[Task objective]
Reproduce precisely the lines between the start of the data below and the line with "Task: Remove the triggerO expression token", both included.

[Record excerpts]
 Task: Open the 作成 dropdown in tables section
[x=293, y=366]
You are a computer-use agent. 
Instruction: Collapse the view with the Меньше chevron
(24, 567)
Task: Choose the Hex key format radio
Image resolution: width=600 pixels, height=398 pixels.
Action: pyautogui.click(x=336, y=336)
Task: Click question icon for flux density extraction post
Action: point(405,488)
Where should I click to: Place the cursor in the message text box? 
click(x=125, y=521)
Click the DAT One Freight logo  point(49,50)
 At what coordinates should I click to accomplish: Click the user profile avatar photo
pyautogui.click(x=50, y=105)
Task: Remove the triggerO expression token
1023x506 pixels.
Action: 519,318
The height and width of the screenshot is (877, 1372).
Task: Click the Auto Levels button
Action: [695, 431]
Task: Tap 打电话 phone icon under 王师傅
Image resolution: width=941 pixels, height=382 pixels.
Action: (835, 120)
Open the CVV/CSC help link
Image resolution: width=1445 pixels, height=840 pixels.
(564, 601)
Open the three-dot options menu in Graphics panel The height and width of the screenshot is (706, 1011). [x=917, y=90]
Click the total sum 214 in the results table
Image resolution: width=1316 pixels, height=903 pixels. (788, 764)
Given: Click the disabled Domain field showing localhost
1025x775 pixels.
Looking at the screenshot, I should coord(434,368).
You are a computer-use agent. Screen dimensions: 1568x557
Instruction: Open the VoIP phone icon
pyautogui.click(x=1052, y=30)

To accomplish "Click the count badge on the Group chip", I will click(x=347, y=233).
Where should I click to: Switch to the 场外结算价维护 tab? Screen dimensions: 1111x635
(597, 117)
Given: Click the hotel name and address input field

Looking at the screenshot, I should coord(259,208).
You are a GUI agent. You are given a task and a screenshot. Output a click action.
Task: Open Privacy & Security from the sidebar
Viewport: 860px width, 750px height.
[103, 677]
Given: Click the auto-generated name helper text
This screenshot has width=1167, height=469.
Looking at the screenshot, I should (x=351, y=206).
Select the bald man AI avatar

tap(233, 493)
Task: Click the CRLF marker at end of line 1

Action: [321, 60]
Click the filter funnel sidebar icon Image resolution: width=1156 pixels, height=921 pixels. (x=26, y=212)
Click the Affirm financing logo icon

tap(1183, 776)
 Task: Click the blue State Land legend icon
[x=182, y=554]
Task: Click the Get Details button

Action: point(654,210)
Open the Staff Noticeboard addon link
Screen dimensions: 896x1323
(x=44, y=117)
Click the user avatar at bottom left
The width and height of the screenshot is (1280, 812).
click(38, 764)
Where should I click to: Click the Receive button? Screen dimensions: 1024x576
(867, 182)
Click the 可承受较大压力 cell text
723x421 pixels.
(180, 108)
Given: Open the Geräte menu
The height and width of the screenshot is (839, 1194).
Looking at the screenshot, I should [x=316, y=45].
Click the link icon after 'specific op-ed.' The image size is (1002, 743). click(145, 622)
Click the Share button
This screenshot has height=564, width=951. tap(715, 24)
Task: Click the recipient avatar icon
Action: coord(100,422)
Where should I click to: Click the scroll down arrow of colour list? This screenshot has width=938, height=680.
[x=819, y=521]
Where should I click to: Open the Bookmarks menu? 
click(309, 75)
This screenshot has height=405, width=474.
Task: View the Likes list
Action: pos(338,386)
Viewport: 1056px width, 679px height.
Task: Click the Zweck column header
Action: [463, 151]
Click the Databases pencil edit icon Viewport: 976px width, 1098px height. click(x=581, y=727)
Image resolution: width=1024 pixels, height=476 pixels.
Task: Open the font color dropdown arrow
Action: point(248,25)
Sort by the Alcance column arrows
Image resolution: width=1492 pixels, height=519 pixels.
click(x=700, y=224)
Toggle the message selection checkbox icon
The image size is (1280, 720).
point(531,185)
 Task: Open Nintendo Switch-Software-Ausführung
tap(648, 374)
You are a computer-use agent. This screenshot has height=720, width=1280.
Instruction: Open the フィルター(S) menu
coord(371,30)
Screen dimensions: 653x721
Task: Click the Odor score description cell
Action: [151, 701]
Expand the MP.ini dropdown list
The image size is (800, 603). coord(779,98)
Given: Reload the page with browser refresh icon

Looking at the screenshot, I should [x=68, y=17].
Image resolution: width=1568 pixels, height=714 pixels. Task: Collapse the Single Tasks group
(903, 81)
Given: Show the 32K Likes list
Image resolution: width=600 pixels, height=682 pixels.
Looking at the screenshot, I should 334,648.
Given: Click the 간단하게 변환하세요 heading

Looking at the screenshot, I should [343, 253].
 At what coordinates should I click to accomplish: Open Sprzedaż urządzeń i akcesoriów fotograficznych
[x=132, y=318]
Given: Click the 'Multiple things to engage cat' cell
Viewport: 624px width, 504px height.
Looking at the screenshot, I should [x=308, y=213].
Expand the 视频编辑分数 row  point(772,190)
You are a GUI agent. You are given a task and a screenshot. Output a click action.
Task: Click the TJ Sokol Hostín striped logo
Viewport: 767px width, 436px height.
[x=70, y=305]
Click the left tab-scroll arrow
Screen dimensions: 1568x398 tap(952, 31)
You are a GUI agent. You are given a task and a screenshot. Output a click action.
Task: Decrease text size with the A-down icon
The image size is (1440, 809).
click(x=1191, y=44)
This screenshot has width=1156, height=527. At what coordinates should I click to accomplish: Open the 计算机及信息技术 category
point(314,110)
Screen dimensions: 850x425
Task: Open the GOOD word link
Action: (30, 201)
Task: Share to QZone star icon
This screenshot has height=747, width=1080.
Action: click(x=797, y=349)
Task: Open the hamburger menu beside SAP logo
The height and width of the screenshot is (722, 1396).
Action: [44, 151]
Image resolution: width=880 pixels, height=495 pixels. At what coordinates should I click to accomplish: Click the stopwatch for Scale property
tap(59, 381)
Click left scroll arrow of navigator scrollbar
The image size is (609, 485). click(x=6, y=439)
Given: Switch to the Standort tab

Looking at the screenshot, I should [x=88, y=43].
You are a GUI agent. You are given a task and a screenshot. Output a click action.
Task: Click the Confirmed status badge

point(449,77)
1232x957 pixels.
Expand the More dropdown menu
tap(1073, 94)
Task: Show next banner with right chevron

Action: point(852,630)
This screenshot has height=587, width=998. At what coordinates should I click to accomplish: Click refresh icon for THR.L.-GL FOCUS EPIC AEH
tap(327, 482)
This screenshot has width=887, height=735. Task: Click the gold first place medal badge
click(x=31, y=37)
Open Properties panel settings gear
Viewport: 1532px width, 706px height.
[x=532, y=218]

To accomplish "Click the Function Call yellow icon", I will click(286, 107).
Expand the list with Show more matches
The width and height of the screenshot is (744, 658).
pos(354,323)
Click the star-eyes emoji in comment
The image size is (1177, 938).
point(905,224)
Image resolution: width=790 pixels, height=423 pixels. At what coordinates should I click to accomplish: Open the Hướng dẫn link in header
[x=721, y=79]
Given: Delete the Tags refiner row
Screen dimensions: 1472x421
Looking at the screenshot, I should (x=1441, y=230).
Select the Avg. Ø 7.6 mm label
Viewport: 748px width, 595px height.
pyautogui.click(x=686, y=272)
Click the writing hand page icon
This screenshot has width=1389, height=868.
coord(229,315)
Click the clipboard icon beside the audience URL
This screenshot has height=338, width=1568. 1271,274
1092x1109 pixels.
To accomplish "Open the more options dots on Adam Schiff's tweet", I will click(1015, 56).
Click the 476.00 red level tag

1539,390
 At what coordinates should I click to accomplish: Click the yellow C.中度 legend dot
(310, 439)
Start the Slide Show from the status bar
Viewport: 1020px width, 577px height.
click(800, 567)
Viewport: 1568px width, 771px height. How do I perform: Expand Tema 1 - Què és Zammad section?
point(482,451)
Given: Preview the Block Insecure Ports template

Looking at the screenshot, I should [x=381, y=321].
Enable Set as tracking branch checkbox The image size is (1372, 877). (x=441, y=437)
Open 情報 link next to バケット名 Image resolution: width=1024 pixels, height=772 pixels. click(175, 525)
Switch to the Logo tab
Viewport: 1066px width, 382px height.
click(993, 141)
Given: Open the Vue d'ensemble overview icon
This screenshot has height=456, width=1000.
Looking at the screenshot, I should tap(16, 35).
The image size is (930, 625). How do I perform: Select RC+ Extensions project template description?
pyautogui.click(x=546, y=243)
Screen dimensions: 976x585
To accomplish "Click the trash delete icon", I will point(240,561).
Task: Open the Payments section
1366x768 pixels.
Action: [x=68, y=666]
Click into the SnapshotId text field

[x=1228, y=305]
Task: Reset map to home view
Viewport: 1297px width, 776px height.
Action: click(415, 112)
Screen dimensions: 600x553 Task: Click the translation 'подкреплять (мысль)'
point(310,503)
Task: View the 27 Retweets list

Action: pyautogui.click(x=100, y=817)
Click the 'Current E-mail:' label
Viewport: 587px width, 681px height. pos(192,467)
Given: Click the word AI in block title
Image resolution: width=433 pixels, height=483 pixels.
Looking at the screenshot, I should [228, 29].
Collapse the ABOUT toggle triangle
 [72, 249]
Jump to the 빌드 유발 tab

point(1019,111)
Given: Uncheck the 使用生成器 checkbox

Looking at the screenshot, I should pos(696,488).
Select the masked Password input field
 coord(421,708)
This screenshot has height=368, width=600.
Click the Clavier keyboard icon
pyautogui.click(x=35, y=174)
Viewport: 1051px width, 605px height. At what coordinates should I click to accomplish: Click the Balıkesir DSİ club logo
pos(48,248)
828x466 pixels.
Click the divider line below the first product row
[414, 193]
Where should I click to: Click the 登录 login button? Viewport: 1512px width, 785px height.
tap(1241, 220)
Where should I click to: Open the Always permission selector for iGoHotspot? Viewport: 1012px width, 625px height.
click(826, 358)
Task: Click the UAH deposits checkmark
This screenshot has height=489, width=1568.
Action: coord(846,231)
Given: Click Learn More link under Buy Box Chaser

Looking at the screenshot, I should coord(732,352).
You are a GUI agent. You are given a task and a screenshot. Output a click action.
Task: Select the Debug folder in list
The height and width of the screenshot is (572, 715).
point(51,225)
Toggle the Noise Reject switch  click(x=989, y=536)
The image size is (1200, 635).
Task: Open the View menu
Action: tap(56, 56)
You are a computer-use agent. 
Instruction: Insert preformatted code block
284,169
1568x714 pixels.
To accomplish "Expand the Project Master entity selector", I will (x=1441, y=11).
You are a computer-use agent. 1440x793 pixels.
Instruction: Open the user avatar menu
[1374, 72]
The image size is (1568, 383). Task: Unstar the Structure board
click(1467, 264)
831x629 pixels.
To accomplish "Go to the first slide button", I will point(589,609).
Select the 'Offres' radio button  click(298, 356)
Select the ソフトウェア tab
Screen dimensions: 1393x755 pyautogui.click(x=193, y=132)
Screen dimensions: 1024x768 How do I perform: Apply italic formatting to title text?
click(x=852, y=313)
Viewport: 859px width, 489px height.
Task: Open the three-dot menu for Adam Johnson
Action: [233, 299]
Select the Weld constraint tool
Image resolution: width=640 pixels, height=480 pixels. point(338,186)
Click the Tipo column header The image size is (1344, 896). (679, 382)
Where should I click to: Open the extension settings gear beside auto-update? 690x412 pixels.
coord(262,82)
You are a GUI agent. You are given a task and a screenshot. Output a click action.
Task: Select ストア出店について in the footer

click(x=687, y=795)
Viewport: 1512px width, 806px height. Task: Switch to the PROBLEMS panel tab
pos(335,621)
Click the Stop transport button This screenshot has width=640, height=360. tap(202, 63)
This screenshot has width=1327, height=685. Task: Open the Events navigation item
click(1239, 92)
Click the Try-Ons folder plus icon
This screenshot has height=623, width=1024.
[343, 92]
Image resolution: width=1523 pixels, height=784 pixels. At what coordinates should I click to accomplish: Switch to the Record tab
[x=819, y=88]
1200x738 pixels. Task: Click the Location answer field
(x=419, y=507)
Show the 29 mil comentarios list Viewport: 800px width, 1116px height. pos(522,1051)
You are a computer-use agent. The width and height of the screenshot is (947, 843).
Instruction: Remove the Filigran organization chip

[Answer to this task]
 Task: Open the 作成 dropdown in tables section
[x=293, y=366]
You are a computer-use agent. 
Instruction: Collapse the view with the Меньше chevron
(24, 567)
Task: Choose the Hex key format radio
Image resolution: width=600 pixels, height=398 pixels.
Action: pyautogui.click(x=336, y=336)
Task: Click question icon for flux density extraction post
Action: point(405,488)
Where should I click to: Place the cursor in the message text box? 
click(x=125, y=521)
Click the DAT One Freight logo  point(49,50)
 At what coordinates should I click to accomplish: Click the user profile avatar photo
pyautogui.click(x=50, y=105)
Task: Remove the triggerO expression token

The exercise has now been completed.